In this case, it seems to me impossible to construe the article so that a notice of election should be operative before the actual time it was given.  The impractical consequences of such a construction are quite obvious and of a kind not to be contemplated in the business affairs of a company.  Thus the paragraph of the article ought not to be read as providing for an operation of a notice of election at the earliest moment of the day on which it is left at the Company’s office.

There are also great practical difficulties if the paragraph is construed as giving an operation to the notice of election from the moment of the day on which it is left at the Company’s office.
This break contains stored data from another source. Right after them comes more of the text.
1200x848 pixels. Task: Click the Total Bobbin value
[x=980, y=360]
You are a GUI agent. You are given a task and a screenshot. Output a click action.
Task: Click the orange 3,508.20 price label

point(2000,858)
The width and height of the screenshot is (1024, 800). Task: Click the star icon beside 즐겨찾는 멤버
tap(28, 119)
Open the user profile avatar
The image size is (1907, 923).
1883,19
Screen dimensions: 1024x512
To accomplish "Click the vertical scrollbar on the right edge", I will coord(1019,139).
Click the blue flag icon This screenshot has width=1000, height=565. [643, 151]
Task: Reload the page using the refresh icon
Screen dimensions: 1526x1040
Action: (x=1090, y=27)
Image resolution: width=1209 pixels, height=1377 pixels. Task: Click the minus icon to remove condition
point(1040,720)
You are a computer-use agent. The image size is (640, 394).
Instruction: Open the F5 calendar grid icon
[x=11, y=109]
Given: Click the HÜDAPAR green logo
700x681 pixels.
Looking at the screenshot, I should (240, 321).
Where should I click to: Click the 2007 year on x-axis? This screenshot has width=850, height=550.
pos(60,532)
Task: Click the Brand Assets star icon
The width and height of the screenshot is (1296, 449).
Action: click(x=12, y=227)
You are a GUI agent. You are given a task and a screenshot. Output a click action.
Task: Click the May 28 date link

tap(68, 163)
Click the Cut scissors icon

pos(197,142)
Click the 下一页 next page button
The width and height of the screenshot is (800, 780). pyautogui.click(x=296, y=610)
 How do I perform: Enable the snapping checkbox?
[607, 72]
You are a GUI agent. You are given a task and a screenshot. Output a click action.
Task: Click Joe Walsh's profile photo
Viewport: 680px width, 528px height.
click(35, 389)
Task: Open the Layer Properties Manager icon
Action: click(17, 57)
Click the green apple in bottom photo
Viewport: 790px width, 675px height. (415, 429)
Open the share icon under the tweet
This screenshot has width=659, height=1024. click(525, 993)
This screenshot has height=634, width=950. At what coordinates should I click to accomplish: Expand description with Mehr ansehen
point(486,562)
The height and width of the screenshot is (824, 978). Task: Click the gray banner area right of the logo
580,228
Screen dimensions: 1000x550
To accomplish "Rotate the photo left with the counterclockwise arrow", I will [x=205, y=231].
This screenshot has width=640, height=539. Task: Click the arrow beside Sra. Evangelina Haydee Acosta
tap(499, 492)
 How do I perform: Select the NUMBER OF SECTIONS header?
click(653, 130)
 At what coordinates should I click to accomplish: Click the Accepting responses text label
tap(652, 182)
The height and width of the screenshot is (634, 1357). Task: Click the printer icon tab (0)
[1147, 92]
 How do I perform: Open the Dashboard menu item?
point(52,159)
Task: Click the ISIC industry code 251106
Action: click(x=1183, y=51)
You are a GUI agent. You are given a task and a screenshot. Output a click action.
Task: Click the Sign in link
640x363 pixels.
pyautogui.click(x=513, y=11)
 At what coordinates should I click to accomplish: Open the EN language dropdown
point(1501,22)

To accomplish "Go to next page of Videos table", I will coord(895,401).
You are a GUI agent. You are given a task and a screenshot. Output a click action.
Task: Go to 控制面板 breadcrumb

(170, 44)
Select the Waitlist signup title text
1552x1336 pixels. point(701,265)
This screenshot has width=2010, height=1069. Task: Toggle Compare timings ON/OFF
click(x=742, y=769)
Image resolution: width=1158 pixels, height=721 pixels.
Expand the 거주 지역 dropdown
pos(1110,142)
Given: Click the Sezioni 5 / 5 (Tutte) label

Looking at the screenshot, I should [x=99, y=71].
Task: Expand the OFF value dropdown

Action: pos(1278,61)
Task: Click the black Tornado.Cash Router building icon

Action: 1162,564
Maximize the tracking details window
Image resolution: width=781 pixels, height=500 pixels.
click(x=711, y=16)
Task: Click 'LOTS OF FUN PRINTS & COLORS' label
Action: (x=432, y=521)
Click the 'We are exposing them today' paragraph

There are also great practical difficulties if the paragraph is construed as giving an operation to the notice of election from the moment of its delivery.  This time in the ordinary course would be difficult to establish with certainty.  Also, the possibility of a notice being given during a general meeting would produce somewhat strange consequences.  If it had been intended to make the notice operative at the moment of its delivery, it would have been sufficient to have said “whereupon such shares shall become, etc.”.  Though not of course by any means conclusive, it is significant that the clause does to some extent contrast the time of delivery with the time of operation by adding after “whereupon”, the words “from the date of delivery etc”.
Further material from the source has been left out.